子どもにとって、心の不安やストレスが強すぎると、自律神経にも影響を及ぼします。
「頑張りたいけど怖い」
「甘えたいけど我慢してしまう」
「親の期待に応えなきゃ」
そんな思いが蓄積されると、体のほうが「もう無理」とブレーキをかけてしまうのです。
起立性調節障害は、そのブレーキの一つのサインとも言えるかもしれません。
■ 子どもに必要なのは、「治すこと」より「理解されること」
起立性調節障害の回復には、医学的なサポート(薬や生活指導)ももちろん大切です。
でも、もっと大事なのは「安心できる関係性」です。
お子さんが「どうしても朝起きられない」「行きたいけど体が動かない」と感じているとき、それを責めずに、ただそばで「わかってるよ、大丈夫」と言ってあげられる存在が必要です。

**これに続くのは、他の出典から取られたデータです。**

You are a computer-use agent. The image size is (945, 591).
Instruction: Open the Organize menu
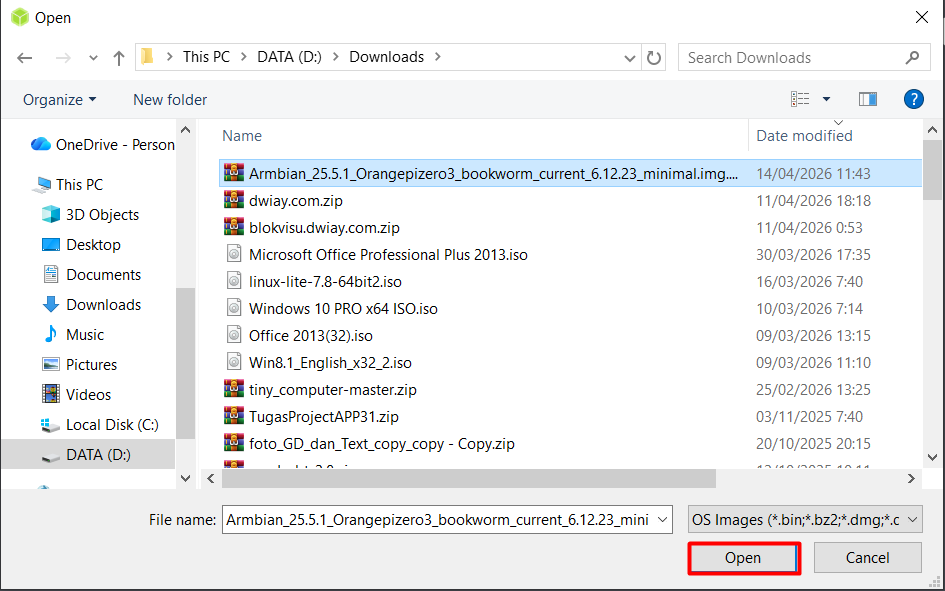(60, 100)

起立性調節障害は、決してわがままでも甘えでもありません。むしろ、頑張りすぎてしまう子、気を使ってしまう子ほど症状が出やすいのです。
親ができるサポートとは?
-
話を遮らずに聴く
→アドバイスよりも「うん、そうなんだね」と共感することが先です。 -
回復のペースを尊重する
→「いつになったら学校行けるの?」はNGワード。焦らせないことが大切です。 -
親自身も安心する
→親が不安な顔をしていると、子どもはさらに「迷惑をかけている」と感じてしまいます。
最後に:愛着は、やり直せる。
愛着の問題は「小さい頃に作られたものだから今さら…」と思われがちですが、実はいつからでも築き直すことができます。
今、子どもが苦しんでいるということは、「もっと深くつながってほしい」という心のサインかもしれません。
子どもが身体で語りかけてくれているメッセージを、親としてしっかり受け取ってあげましょう。
そして「一緒にゆっくり進もうね」と寄り添うことが、何よりの治療になるのです。